咲くも良し 桜花道 散るも良し

The early blooming Kawazu cherry blossoms fall in the wind of spring storm, and the petals are spread on the road in the early morning.  Since ancient times, many Japanese have seen the spirit of Bushido in the cherry blossoms that bloom and fall.  Bushido means the path that a samurai should take, but as Nitobe Inazo explained to Westerners, Bushido is the heart of the Japanese, and cherry blossoms are a symbol of it.  The song by Norinaga Motoori, a national scholar from the Edo period, expresses exactly that, “My heart as a Japanese is the heart that impresses me with the beauty of the wild cherry blossoms that shine in the morning sun”. The rose flower, which Westerners like, hides the thorns under the sweetness, boasts gorgeous colors and rich scents, and exposes the corpse to the branches as if it were obsessed with life, while the cherry blossoms that Japanese people like do not hide their blades or poisons under their beauty, their colors are not gorgeous, their scents are pale, and they scatter cleanly, Nitobe also explained.

早咲きの河津桜は春蘭の風に舞い落ち、早朝の道に花びらを敷き詰めています。

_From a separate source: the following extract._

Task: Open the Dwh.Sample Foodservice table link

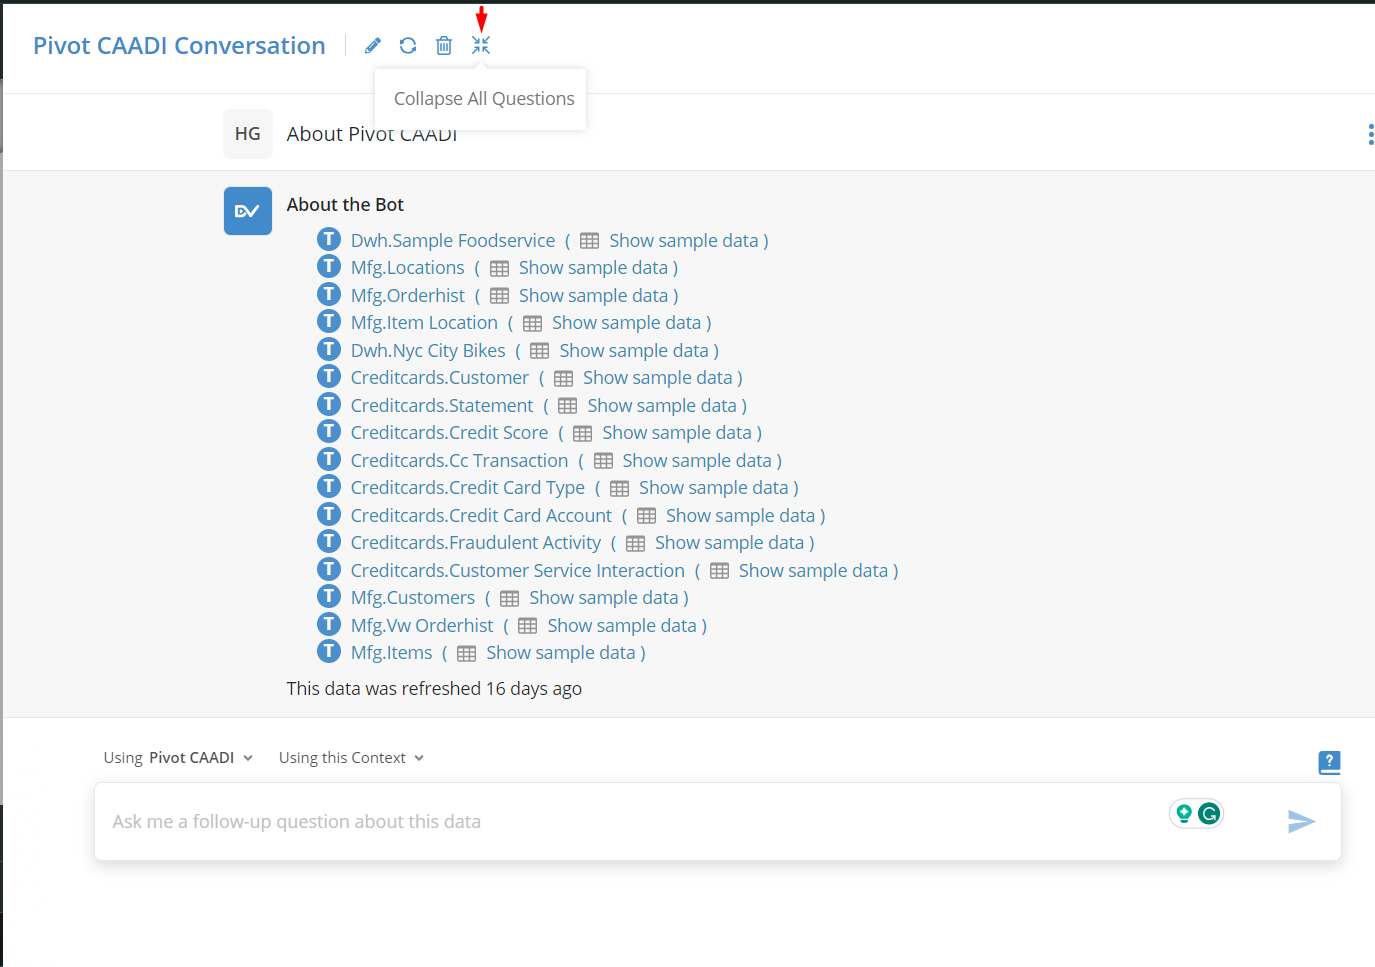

パッと咲いてパッと散る桜に古来多くの日本人は武士道の精神をみました。武士道とは武士の踏むべき道と言う意味ですが、新渡戸稲造が西洋人に説明したように、武士道とは日本人の心であり、桜はその象徴であると。江戸時代の国学者本居宣長の歌、「しきしまのやまとごころを人とはば朝日ににほう山ざくらばな」がまさしくそれを表しています。西洋人か好む薔薇の花は、甘美の下にとげを隠し、華やかな色彩と濃厚な香りを誇り、生に執着するがごとく、その屍を枝上にさらすのに対し、日本人の好む桜の花は、その美の下に刃も毒も隠さず、色は華美でなく、香りは淡く、そして潔く散る、とも新戸部は説明しました。